"""

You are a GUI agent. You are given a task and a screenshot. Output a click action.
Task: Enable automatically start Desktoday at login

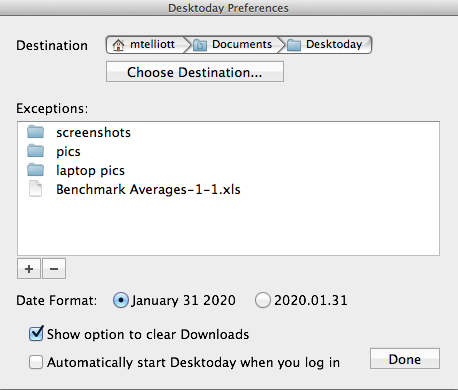[x=36, y=362]
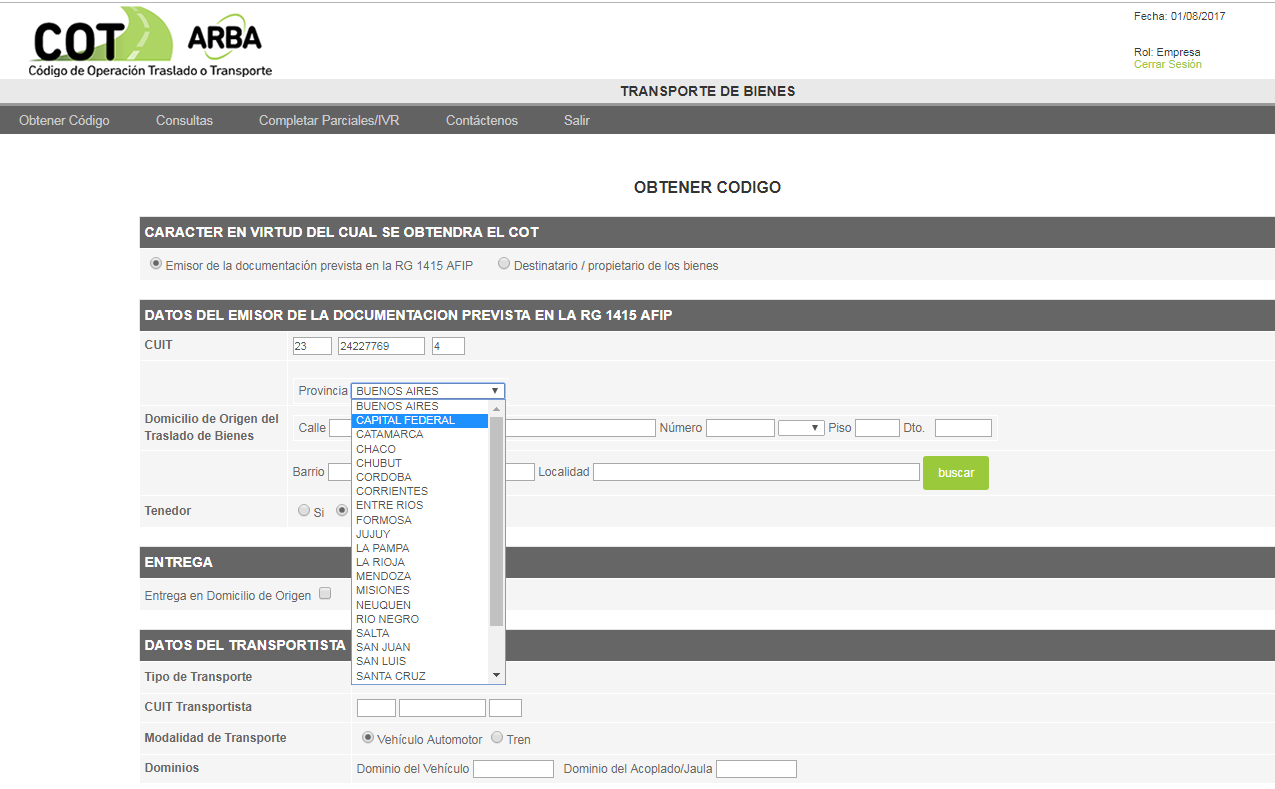Viewport: 1275px width, 789px height.
Task: Open the Obtener Código menu
Action: (64, 120)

"""

:: Exercise description ::
Once the pictures are set aside, write out each record exactly.

:: Answer section ::
You are a GUI agent. You are given a task and a screenshot. Output a click action.
Task: Enable automatically start Desktoday at login

[x=36, y=362]
Viewport: 1275px width, 789px height.
Task: Open the Obtener Código menu
Action: (64, 120)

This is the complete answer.